From Vancouver’s pine-dark rim where Pacific rollers boom,
A Royal Navy Thirty-Two stood out beneath a gull-grey gloom;
Her yards were squared to southern airs, her pennant snapped like flame,
And Halifax lay far ahead, a star without a name;
No consort shared her outward road, no friendly mast in sight,
Only the heave of iron swells and old oak fading white;
Thus south she drove with measured pride and guns in ordered tier,
A wooden will with canvas lungs and discipline for gear.

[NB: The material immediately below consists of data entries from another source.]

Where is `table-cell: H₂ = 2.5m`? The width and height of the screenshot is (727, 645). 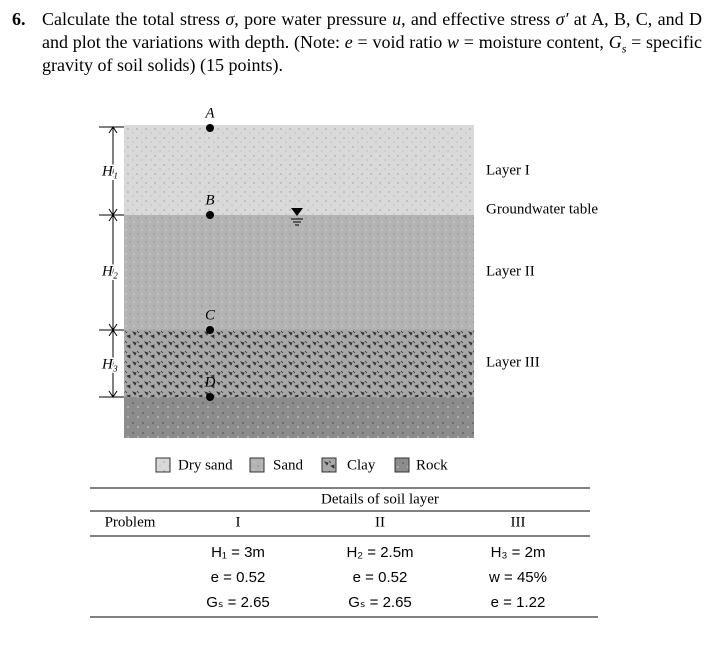 table-cell: H₂ = 2.5m is located at coordinates (380, 552).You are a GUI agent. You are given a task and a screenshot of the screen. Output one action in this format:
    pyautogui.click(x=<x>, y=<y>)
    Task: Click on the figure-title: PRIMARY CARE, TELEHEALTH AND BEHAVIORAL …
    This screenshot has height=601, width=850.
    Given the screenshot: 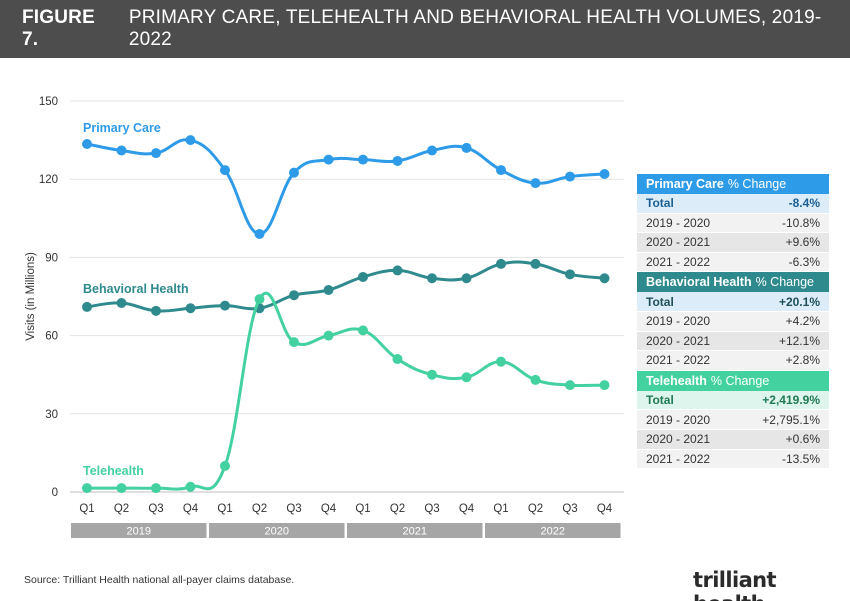 What is the action you would take?
    pyautogui.click(x=475, y=28)
    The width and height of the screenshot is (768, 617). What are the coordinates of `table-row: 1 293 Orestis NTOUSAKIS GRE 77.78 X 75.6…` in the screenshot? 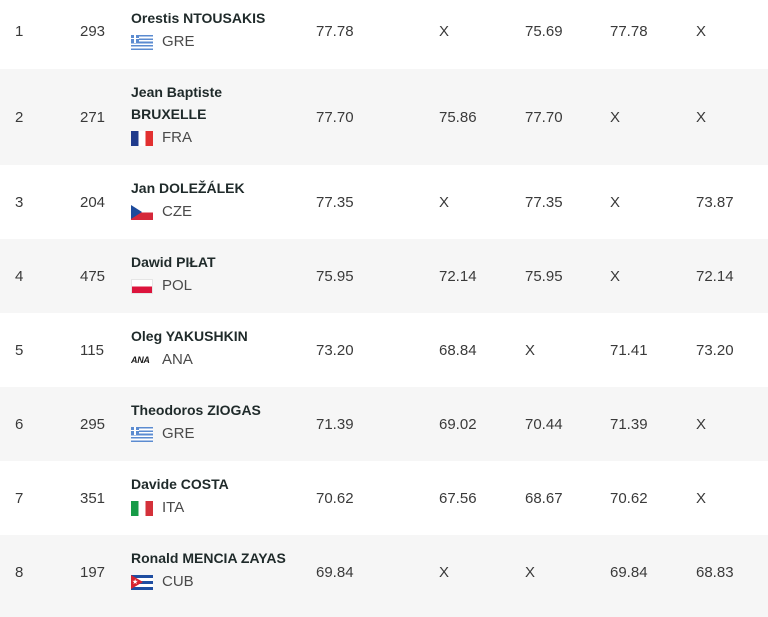 It's located at (384, 34).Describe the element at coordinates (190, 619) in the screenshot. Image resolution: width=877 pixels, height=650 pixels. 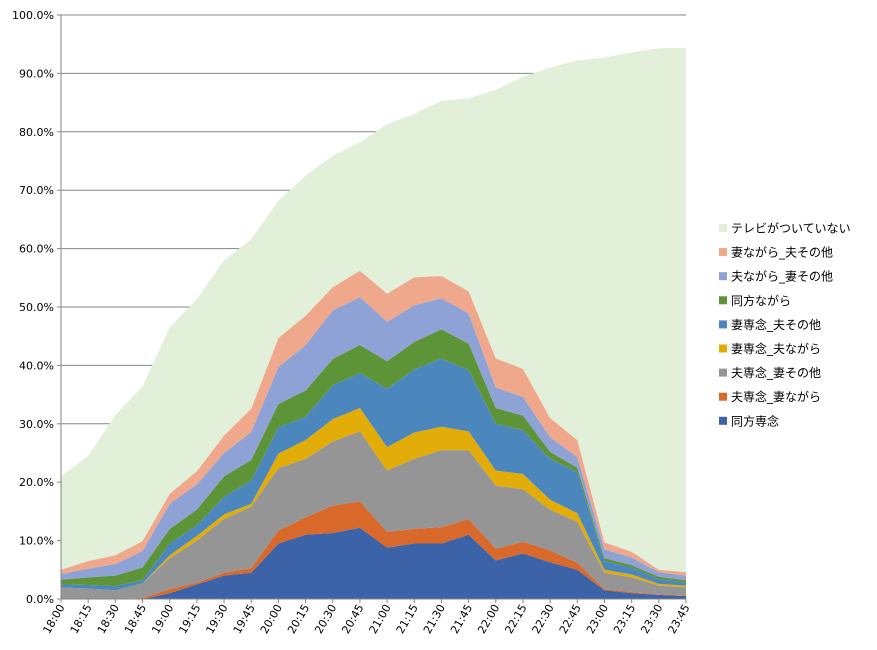
I see `x-tick-label: 19:15` at that location.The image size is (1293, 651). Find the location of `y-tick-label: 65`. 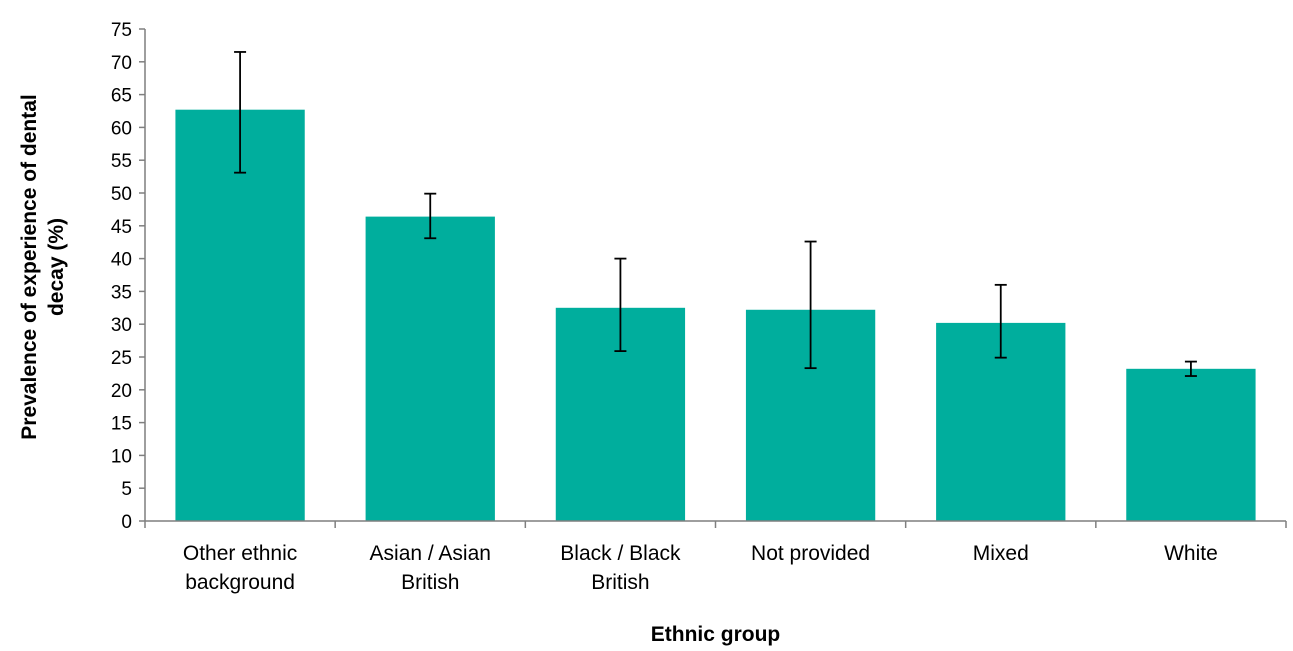

y-tick-label: 65 is located at coordinates (122, 96). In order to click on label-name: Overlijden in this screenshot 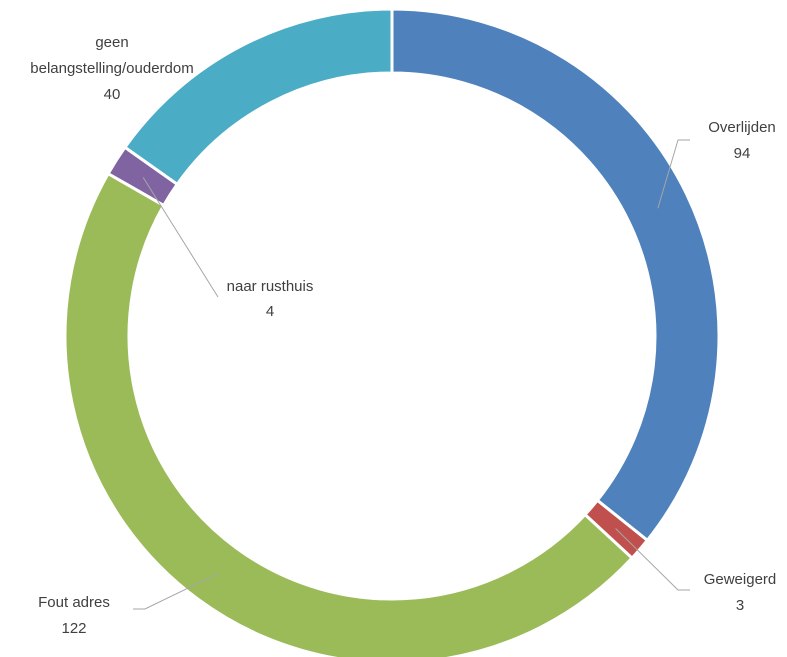, I will do `click(742, 128)`.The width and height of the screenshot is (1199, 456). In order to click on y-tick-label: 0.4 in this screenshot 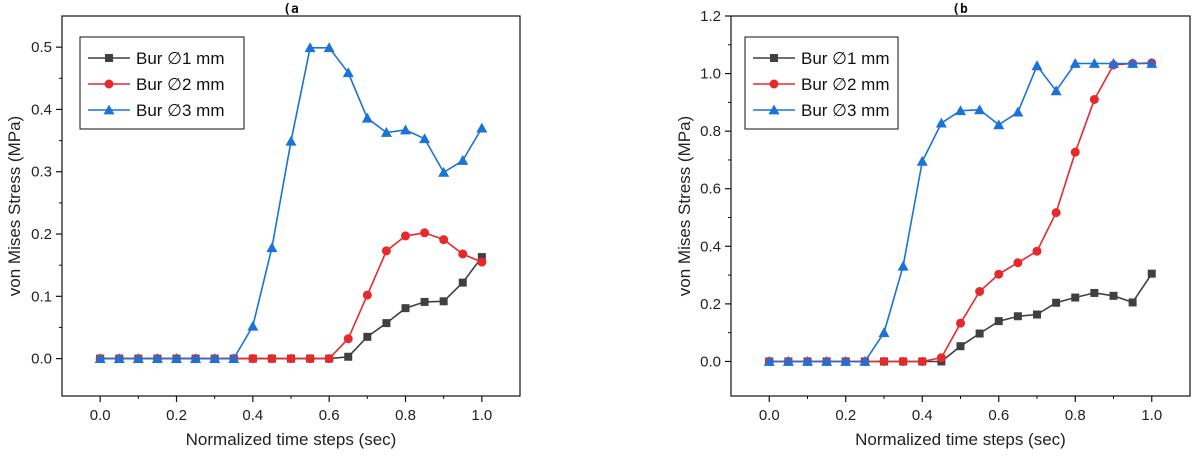, I will do `click(42, 110)`.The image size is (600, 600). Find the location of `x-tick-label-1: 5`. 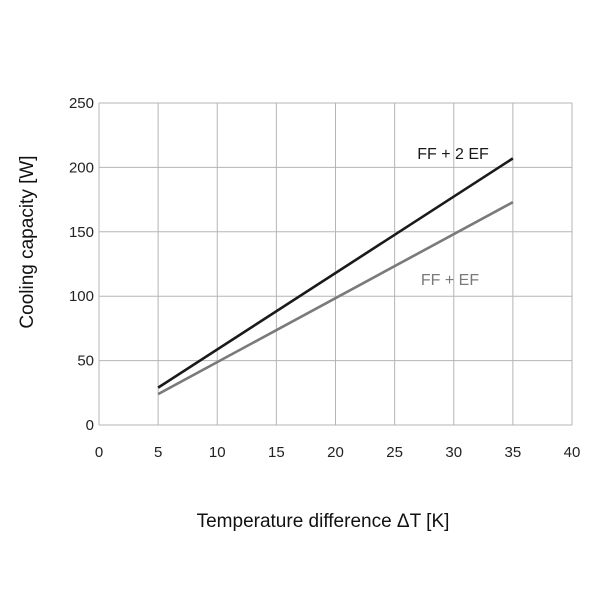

Down long American coasts she ran where fog and sunlight veer,
Past headlands torn by winter surf and currents cold and clear;
Yet when she met the Chilean reach and Humboldt’s stubborn breath,
The wind stood firm against her course and promised toil and death;
So board by board and tack by tack she clawed her Southern way,
Her lee rail buried deep in green that burst in blinding spray;
The shrouds they shrieked, the topmasts bowed, the helmsman fought the strain,
As if the very shore conspired to drive her back again.
Valparaíso’s terraced heights shone amber through the haze,
A brief reprieve of lanterned quays and measured dockyard ways;
There water casks were filled anew and salted beef brought down,
While caulkers sought each opened seam with mallet’s ringing sound;
But south beyond the harbour mouth the Horn in darkness lay,
A fang of rock in spume and sleet that guards the meeting way;
No ship that dreams of easy berth or captain soft of hand,
May hope to win that gate of storms that ocean’s do command.
Then into roaring latitudes she thrust her bowsprit bare,
Where spindrift scuds like driven ash through needle-frozen air;
September’s westerlies unbound came howling from the snow,
With sleet that flayed the cheek to blood and ice in every blow;
Men aloft in reefing gangs clung black against the sky,
Their oilskins stiff with rime and frost as frozen seas went by;
The storm-jib cracked, the topsails reefed were hammered thin and small,
While green seas climbed the quarterdeck like battlements to fall.
Round Horn she fought from Pacific wrath to the Atlantic roar,
The compass reeling circles at each sea’s thundering war;
Following seas in mountainous ranks pursued her straining stern,
Each comber bent on boarding her with weight no keel could turn;
So small she steered with cunning helm and watchful seaman’s art,
Lest one vast sea should poop her decks and rend her frame apart;
Through spume that burst like shattered glass and snow that stung like shot,
She won the eastward heave at last from that accursèd spot.
No cheer was raised when Horn lay dim beyond the boiling waste,
For every plank and spar had felt the tempest’s savage haste;
The carpenter with adze and oak made good the tortured seams,
While pumps beat slow and weary time to leaking southern dreams;
Thus north for gentler parallels her battered hull she laid,
With men grown lean from frozen watch and courage sorely weighed;
Yet in their eyes a steadier fire than tropic suns may show
Burned from the trial none may feign who has not faced that foe.
At Rio’s noble harbour mouth beneath the Sugarloaf,
She dropped her hook in waters calm where trading vessels loaf;
There freshened stores and river-sweet were hoisted from the quay,
And British factors marked her scars with grave approval’s eye;
For empire’s threads are spun in ports where weary ships refit,
And strength is husbanded ashore as much as deck and pit;
Renewed in spar and salted flesh she took the northerly sweep,
To seek the coral citadel that guards the western deep.
At Bermuda’s ring of reef and foam where winter stations lie,
She found the ordered anchorage beneath a tempered sky;
Signals dipped and ledgers closed, the dockyard hands made fast,
And news of Halifax was passed from forecastle to mast;
The North Atlantic’s sterner breath already touched the air,
Yet after Horn and southern sleet such winds were almost fair;
So on she pressed for Nova Scotia’s granite-fringed embrace,
With two hundred days behind her wake in patient, salted trace.
The Captain, pacing quarterdeck beneath a paling sun,
Surveyed the scarred yet steadfast hull and knew the voyage done;
For timber bends and canvas splits and iron bolts may start,
But something harder, truer still is forged in ship and heart;
From Vancouver’s wooded silence to Halifax’s tide,
Through spume and sleet and tacking war where bitter westerlies ride,
A lone frigate proved in storm and sea what mortal wills endure,
That steadfast course through contrary winds is courage made secure.